What Are Fossils? An Explanation for Kids

Fossils are remarkable clues from Earth’s deep past, left behind by creatures that roamed the planet millions of years ago. They preserve stories of ancient life in stone, helping us understand the history of living things and their world.

What Are Fossils?

Fossils are the preserved remains or traces of plants and animals that lived on Earth millions of years ago. They are not usually original body parts, like bones or leaves, but rather have turned into rock. This happens when minerals in the ground replace the original material, creating a stony replica. For example, a dinosaur bone found by scientists is typically a rock shaped exactly like the original bone.

Fossils can also be imprints or signs left behind by ancient organisms, known as trace fossils. Examples include a preserved dinosaur footprint or the impression of a leaf. Even fossilized animal waste, called coprolites, can provide valuable information about what ancient creatures ate. Both body fossils and trace fossils serve as records of past life.

How Do Fossils Form?

The process of fossilization often begins when an ancient creature dies and its body settles in a place where it can be quickly covered, like at the bottom of a riverbed or ocean floor. This rapid burial by sand, mud, or volcanic ash protects the remains from scavengers and decay.

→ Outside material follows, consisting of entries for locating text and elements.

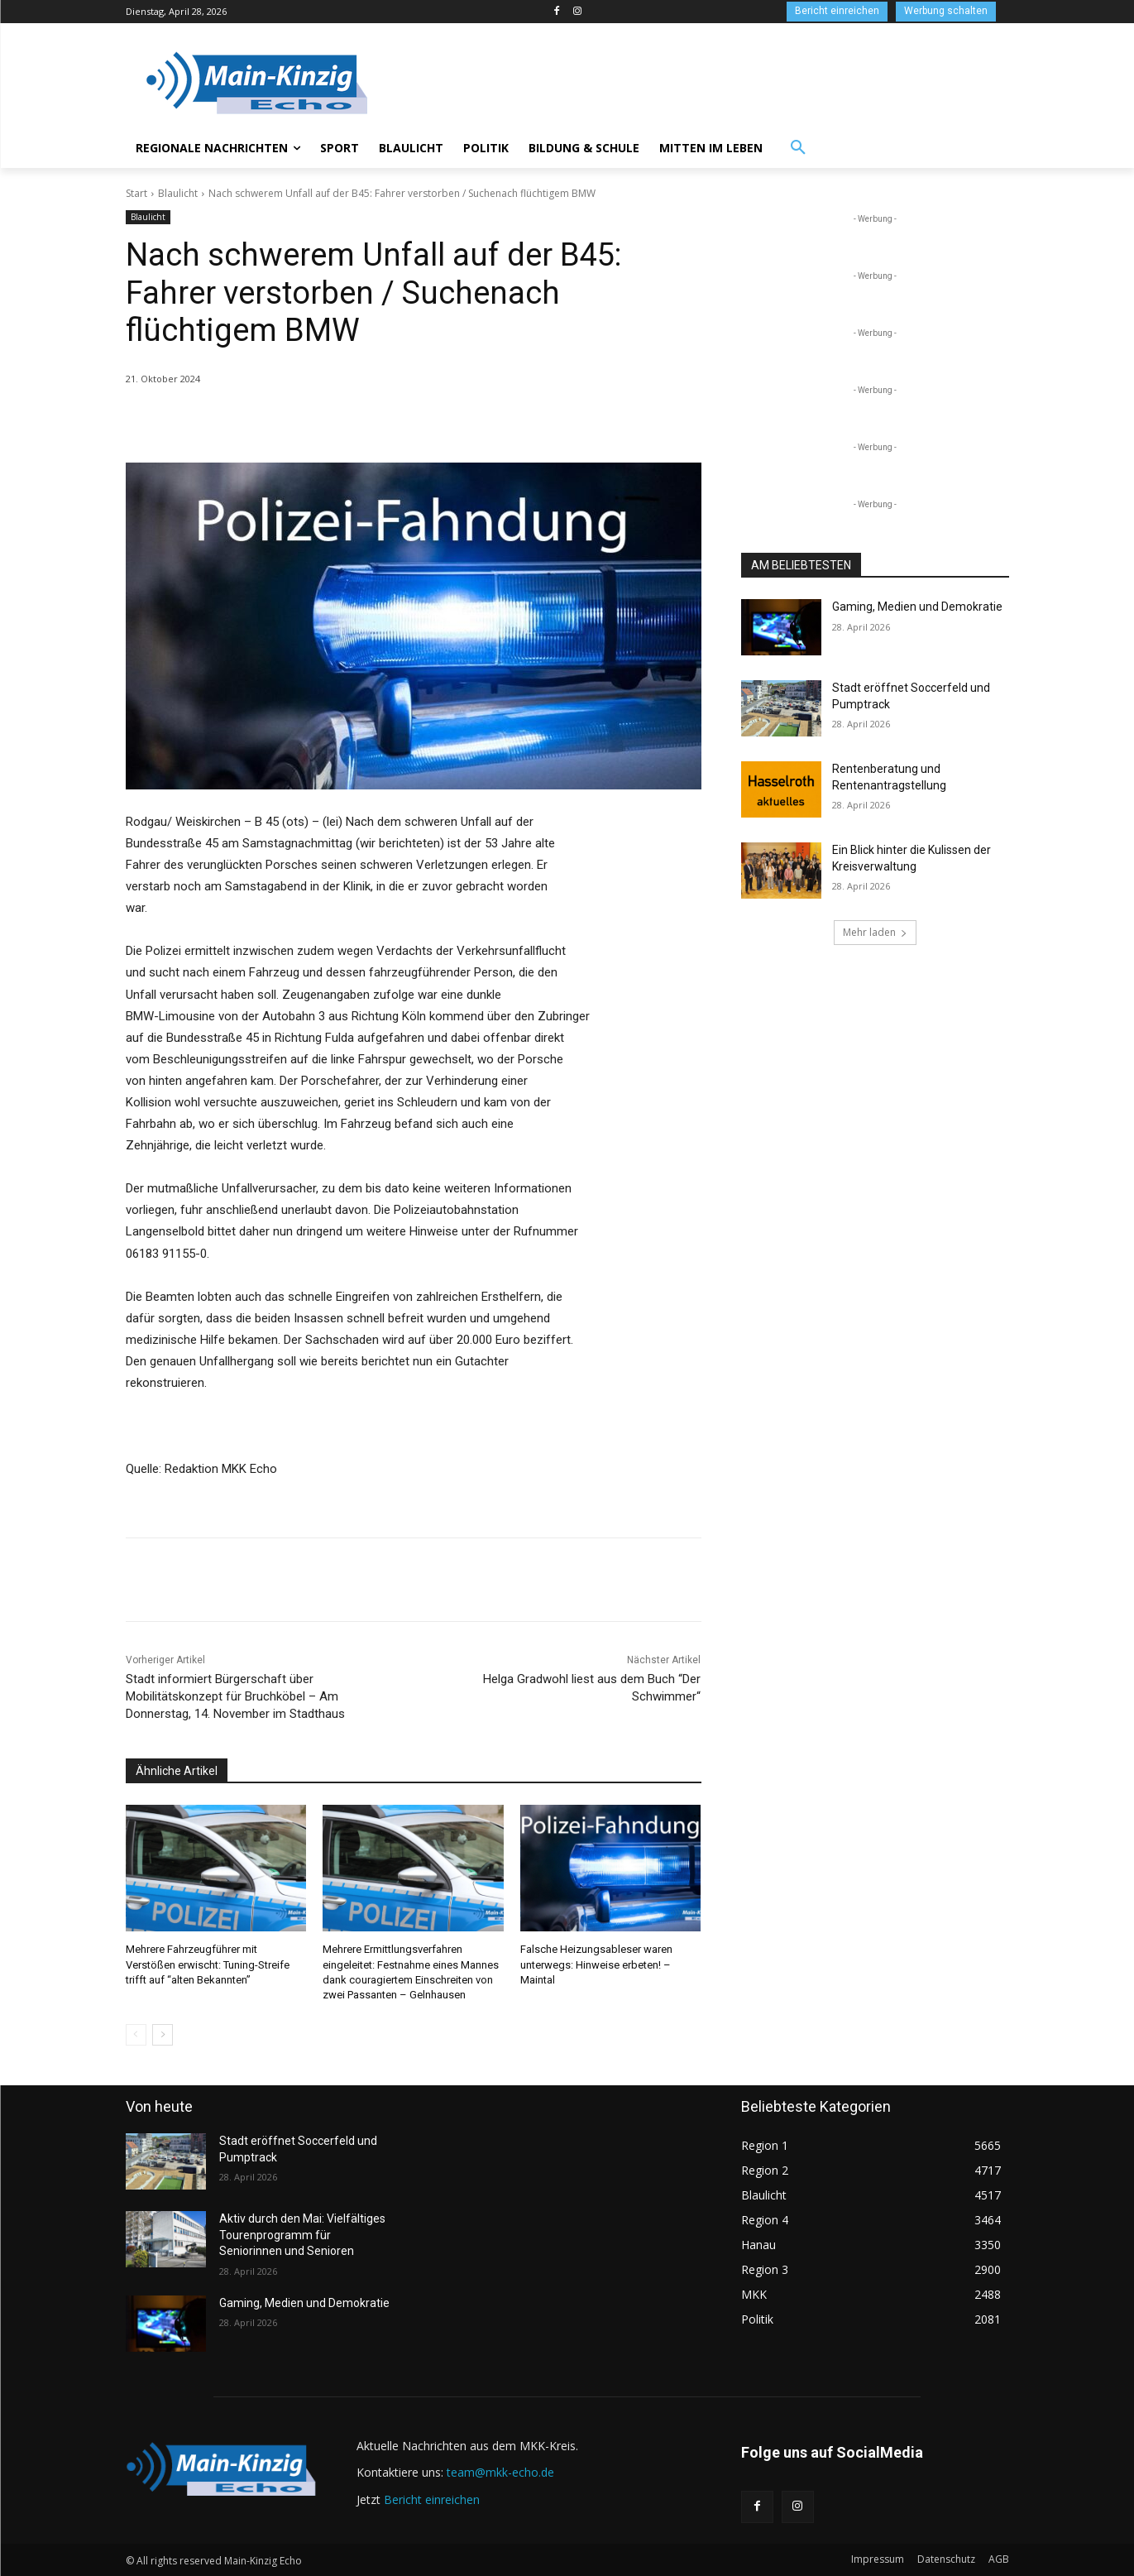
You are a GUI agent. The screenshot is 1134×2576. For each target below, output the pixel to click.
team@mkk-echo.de (500, 2472)
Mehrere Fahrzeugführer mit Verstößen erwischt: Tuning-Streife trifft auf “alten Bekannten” (207, 1964)
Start (136, 193)
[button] (798, 148)
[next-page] (162, 2035)
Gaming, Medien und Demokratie (917, 606)
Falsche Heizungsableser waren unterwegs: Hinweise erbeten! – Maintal (596, 1964)
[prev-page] (136, 2035)
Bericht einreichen (432, 2499)
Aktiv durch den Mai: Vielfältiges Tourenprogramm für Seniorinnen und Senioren (302, 2234)
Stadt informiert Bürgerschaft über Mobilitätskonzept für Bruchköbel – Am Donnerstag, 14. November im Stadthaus (235, 1696)
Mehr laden (875, 932)
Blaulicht (178, 193)
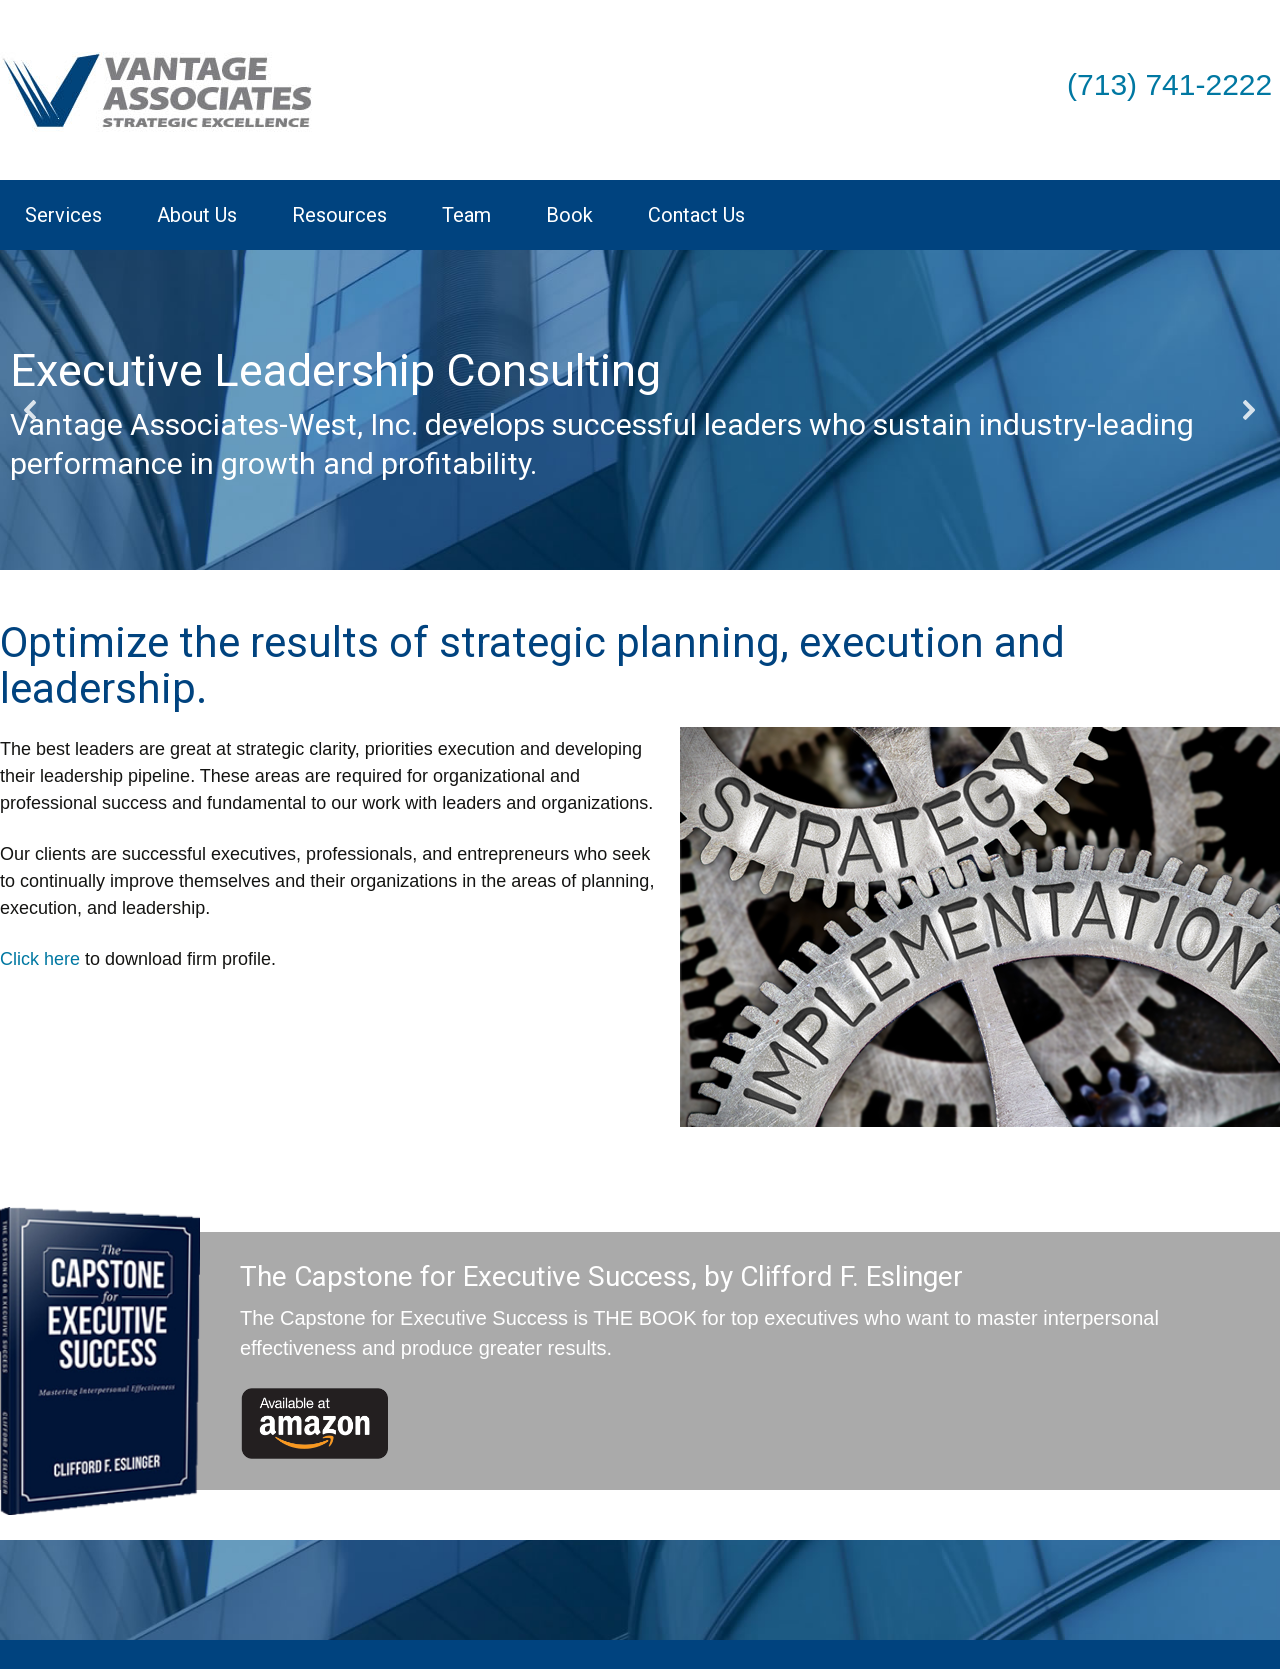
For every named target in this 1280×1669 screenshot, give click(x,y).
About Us (197, 215)
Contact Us (696, 215)
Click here (40, 959)
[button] (31, 410)
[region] (640, 410)
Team (466, 215)
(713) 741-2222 (1169, 84)
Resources (339, 215)
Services (63, 215)
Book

Over time, more layers of sediment pile on top, pressing down on the buried remains. While soft parts decay, hard parts like bones, teeth, or shells remain. Water carrying dissolved minerals then seeps into these hard parts, slowly replacing the original material with stone. This process, called permineralization, turns the bones or shells into rock. These rock layers might then be pushed up to the Earth’s surface, where wind and rain can wear away the surrounding rock, revealing the fossil.

What Fossils Teach Us

Fossils help scientists understand what life was like on Earth long ago. Paleontologists, who study fossils, use them to learn about creatures that lived millions of years before us, such as dinosaurs. By examining fossils, they can determine what ancient animals looked like, their size, and how they moved.

Fossils also provide information about ancient plants and past environments. For instance, finding marine creature fossils in mountains indicates those areas were once covered by oceans. These insights help us understand Earth’s history, showing how life has changed and how different creatures adapted to their ancient worlds.